■ Trecho da página ■
☆ ☆ ☆ ☆

O UNIVERSO INTERIOR DE LUIS BUÑUEL
Não é de hoje que o ser humano
tem certa dificuldade em tentar se expressar, sem se preocupar em ser rotulado
pelos outros, talvez por temer por ser excluído ou até mesmo ser rotulado como louco. Em tempos mais
conservadores a situação era bem pior, porém, houve pessoas que arriscaram o
seu próprio pescoço para dizer o que bem entendesse que na maioria dos casos,
foi através da literatura como do Marques de Sade, que para muitos era um gênio,
outros (como a igreja católica), consideravam subversivo e pagão. Em uma de
suas muitas declarações, Luis Buñuel disse uma vez, que caso não fosse um
cineasta, seria com certeza um escritor. Atualmente fica até difícil imaginar
uma realidade em que ele fosse somente envolvido na literatura, mas acredito que
se houvesse algo que ele quisesse escrever, com certeza ele passou tudo o que
ele queria passar de um livro, para a tela de um cinema.

☆ ☆ ☆ ☆

■ Dados disponíveis ■
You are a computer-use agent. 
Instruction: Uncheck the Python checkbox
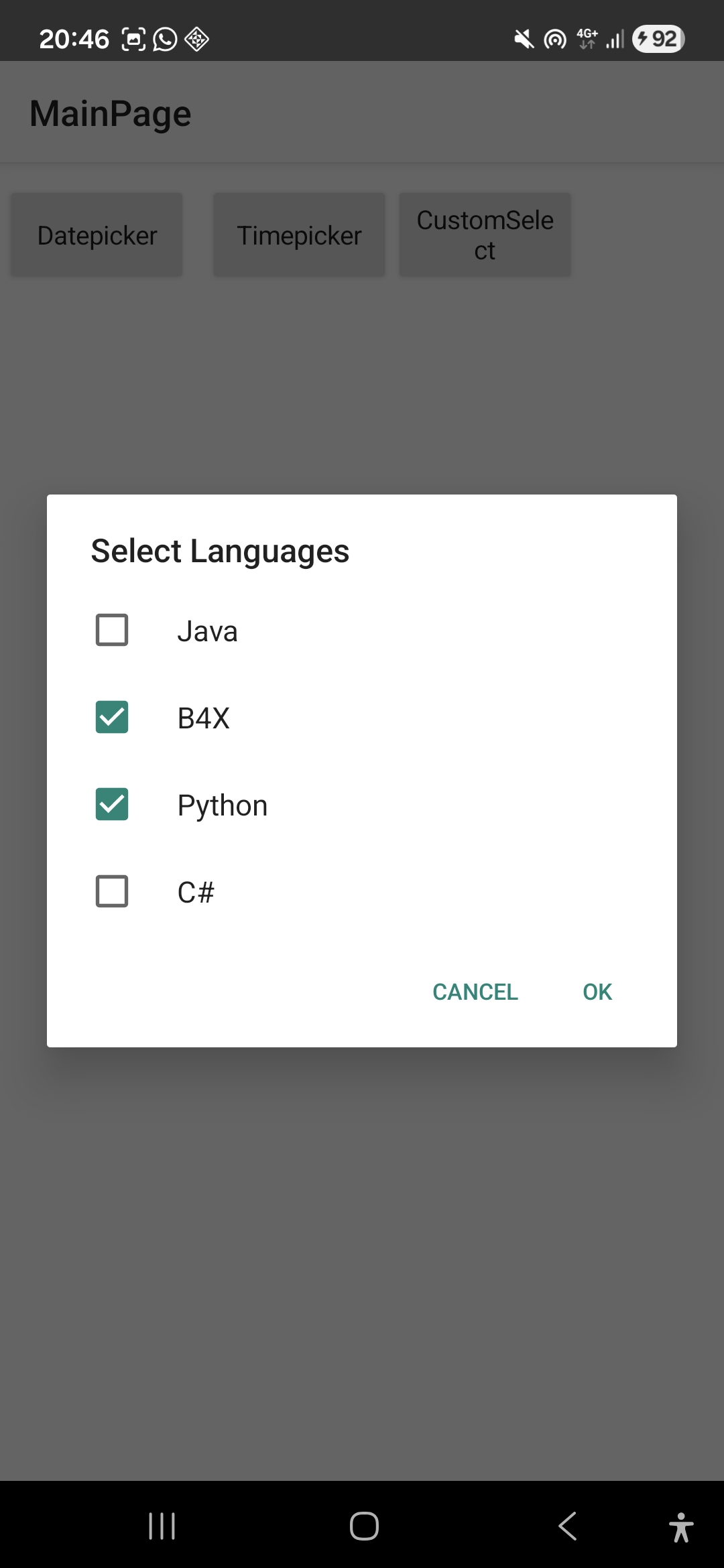tap(112, 804)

☆ ☆ ☆ ☆

■ Lista de exercícios ■
[a] Responda, com base no texto sobre Luis Buñuel:
(i) Em que tempos a situação era bem pior?
(ii) Segundo o texto, quem considerava o Marques de Sade subversivo e pagão?
(iii) O que Buñuel disse que seria se não fosse cineasta?
[b] Prossiga o texto sobre Luis Buñuel a partir do ponto em que ele termina.

■ Respostas por tarefa ■
[a]
(i) Em tempos mais conservadores.
(ii) A igreja católica.
(iii) Com certeza um escritor.

[b]
Todo mundo conhece Buñuel por não
ser somente um cineasta ousado pela criação de seus filmes que fascinam, mas
por suas declarações polemicas, como a tão famosa frase, “sou ateu graças a
Deus”. Mas o buraco é muito mais fundo
do que se possa imaginar, pois acredito que Buñuel não era uma pessoa descrente
com relação a um ser superior, mas que gostava de ter a mais pura liberdade
para se expressar do que pensava e sentia com relação a determinados assuntos e
que com certeza não estava gostando dos rumos que a igreja católica tomava em
sua época até a sua morte. Em seus filmes, ele gostava de expressar o que sentia
no mais fundo do seu consciente, e se por um lado houve pessoas que o rotularam
como louco outros viram que as imagens estranhas (principalmente de filmes como
Cão Andaluz e a Idade Do Ouro), eram uma forma dele se expressar o que ele sentia e
que por mais que possa ser estranho dizer, nada mais era também, do que sentimentos
que ás outras pessoas guardavam para si.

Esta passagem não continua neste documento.